Jean le Clerc attaque le jugement et la véracité de saint Augustin, par rapport aux miracles qu'il rapporte comme ayant été opérés par l'intercession de saint Étienne. Il est bien singulier qu'une telle découverte ait été réservée à ce nouveau maître dans l'art de la critique. Mais les chrétiens souffriront-ils que l'on traduise les plus savants et les plus saints docteurs de l'Eglise comme des fourbes et des imposteurs ? et consentiront-ils que l'on range le reste des fidèles dans la classe des imbéciles ? Les miracles en question sont attestés non-seulement par saint Augustin, mais encore par Possidius, par Evode et par plusieurs auteurs. Il faut encore observer qu'il y avait alors en Afrique un grand nombre d'hommes recommandables par leurs lumières et leur pénétration, qui sans doute examinèrent les faits et ne les admirent qu'après en avoir reconnu la vérité. Mais supposons que les catholiques fussent assez simples pour s'en laisser imposer par leurs évêques, pouvait-on également tromper leurs ennemis qui épiaient leurs actions avec tant de malignité ? Les miracles dont il s'agit s'opérèrent dans un temps où il y avait en Afrique beaucoup de Manichéens, de Donatistes et d'Ariens. Trouve-t-on cependant la moindre trace de réclamation de la part de ces hérétiques et des païens ?

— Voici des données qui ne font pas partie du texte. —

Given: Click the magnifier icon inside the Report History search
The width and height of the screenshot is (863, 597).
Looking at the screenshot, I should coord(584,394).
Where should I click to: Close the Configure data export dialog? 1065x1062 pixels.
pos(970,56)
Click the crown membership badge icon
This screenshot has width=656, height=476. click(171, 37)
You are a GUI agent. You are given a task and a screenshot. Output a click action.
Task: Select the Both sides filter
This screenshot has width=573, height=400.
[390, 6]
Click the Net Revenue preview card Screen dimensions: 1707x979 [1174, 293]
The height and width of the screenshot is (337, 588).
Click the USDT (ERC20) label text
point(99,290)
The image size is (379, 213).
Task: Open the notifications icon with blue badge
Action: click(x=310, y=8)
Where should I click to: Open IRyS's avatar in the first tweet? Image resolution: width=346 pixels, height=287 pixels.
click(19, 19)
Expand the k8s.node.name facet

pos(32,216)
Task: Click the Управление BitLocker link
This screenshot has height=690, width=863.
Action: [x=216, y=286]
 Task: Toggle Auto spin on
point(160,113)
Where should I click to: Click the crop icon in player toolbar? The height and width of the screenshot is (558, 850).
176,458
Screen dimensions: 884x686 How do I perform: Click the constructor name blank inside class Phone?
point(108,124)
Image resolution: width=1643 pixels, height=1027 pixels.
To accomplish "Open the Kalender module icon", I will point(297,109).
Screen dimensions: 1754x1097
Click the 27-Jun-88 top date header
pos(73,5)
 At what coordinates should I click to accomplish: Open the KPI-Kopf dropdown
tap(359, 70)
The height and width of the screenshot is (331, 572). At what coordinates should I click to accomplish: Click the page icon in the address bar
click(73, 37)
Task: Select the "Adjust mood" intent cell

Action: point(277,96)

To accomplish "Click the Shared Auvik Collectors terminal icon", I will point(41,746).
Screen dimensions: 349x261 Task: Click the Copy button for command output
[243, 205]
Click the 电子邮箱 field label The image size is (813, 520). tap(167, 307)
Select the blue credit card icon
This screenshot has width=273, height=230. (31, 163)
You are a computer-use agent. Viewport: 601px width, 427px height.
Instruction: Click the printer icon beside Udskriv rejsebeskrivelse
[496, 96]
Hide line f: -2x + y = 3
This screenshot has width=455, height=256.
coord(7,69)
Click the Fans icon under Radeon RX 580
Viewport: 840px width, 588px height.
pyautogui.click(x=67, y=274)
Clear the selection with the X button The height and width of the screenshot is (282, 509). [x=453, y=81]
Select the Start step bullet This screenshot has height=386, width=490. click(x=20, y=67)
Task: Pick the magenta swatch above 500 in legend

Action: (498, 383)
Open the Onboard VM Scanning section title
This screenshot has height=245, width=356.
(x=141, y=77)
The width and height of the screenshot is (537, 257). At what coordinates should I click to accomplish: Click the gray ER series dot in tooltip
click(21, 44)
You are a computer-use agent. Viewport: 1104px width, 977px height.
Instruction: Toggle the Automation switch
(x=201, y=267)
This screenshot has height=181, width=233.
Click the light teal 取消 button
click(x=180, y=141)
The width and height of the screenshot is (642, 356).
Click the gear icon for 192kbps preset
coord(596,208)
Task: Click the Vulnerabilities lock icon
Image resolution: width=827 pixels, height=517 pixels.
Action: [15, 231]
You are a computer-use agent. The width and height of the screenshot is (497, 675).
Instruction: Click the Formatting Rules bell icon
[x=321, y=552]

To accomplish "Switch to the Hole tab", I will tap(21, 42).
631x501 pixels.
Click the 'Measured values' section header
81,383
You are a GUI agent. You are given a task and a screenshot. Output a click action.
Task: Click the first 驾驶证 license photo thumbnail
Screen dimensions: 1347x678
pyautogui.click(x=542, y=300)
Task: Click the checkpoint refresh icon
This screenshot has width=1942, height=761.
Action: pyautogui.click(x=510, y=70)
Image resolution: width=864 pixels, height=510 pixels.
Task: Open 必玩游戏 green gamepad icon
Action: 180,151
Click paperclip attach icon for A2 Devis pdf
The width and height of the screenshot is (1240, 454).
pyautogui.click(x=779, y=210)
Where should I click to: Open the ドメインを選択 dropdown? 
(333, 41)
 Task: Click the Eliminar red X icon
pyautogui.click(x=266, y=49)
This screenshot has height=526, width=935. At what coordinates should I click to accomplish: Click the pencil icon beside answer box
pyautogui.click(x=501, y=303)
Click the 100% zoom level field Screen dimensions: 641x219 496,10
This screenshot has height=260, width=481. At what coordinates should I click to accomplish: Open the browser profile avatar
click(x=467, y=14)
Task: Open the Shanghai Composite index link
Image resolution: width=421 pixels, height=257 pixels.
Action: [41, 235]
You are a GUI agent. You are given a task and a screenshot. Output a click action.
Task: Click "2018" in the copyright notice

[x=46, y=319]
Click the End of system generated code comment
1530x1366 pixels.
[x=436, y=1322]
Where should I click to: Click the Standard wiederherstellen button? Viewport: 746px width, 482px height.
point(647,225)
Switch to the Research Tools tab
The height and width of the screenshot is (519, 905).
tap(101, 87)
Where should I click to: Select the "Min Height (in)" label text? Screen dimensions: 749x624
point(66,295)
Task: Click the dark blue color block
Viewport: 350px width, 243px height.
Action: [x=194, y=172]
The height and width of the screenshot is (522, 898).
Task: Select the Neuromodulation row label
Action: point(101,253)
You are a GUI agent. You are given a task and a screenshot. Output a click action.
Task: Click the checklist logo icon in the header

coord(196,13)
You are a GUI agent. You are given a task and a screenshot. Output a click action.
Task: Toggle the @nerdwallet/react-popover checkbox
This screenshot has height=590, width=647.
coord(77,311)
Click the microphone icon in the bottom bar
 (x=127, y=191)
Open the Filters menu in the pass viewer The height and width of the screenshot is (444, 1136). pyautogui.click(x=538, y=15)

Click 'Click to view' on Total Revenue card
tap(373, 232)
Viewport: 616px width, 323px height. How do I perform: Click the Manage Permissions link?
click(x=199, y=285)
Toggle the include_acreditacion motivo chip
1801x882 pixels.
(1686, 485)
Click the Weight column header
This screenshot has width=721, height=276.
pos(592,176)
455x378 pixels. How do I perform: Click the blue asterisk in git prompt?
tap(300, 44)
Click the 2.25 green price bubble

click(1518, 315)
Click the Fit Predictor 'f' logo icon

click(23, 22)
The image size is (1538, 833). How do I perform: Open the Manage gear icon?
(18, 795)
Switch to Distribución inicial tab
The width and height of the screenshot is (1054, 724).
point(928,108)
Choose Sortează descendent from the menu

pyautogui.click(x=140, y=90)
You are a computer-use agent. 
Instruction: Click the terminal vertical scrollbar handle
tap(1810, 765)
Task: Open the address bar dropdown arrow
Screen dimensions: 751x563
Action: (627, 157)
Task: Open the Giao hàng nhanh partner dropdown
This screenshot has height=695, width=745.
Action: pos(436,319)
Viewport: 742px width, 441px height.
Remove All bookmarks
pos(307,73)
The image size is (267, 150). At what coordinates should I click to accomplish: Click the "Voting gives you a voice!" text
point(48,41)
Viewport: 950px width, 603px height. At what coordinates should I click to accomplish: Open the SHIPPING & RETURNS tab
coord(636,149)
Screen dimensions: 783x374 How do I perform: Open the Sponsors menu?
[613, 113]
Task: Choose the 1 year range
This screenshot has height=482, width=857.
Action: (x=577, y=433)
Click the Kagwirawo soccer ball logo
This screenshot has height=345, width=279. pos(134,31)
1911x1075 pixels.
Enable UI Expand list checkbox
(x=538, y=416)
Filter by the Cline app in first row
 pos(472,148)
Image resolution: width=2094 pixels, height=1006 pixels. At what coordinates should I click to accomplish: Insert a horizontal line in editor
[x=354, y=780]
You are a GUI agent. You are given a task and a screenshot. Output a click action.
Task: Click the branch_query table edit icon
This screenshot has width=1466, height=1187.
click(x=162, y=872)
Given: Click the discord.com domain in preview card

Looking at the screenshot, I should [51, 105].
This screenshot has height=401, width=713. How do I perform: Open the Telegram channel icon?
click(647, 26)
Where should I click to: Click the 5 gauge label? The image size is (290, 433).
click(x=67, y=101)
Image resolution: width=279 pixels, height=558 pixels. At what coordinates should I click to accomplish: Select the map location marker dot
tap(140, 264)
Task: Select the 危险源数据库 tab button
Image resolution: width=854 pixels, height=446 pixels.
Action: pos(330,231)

Ce n'est point tout encore : il faudrait dire que les Pères de ce siècle se sont tous entendus pour tromper grossièrement les fidèles. Mais à qui persuadera-t-on la réalité d'une pareille conspiration ? Tous les âges suivants ont admiré dans ces célèbres docteurs, et surtout dans saint Augustin, un heureux assemblage de gravité, de sagesse, de sainteté, de jugement et de savoir. Le saint évêque d'Hippone s'est principalement distingué par son zèle à combattre le mensonge en toutes sortes de matières. Qu'on lise les ouvrages qu'il a laissés sur ce vice. Il prouve, contre les Priscillianistes, qu'il ne peut jamais être permis de faire le moindre mensonge de propos délibéré, fût-il question de sauver la vie à un homme, d'empêcher le mal, de procurer même le baptême à un enfant qui sans cela ne peut le recevoir, parce qu'il n'est point de circonstance où ce qui est essentiellement mal puisse devenir légitime. On voit que le mensonge est surtout criminel en matière de religion ; et s'il pouvait jamais devenir légitime, on ne devrait plus compter sur la sincérité de personne.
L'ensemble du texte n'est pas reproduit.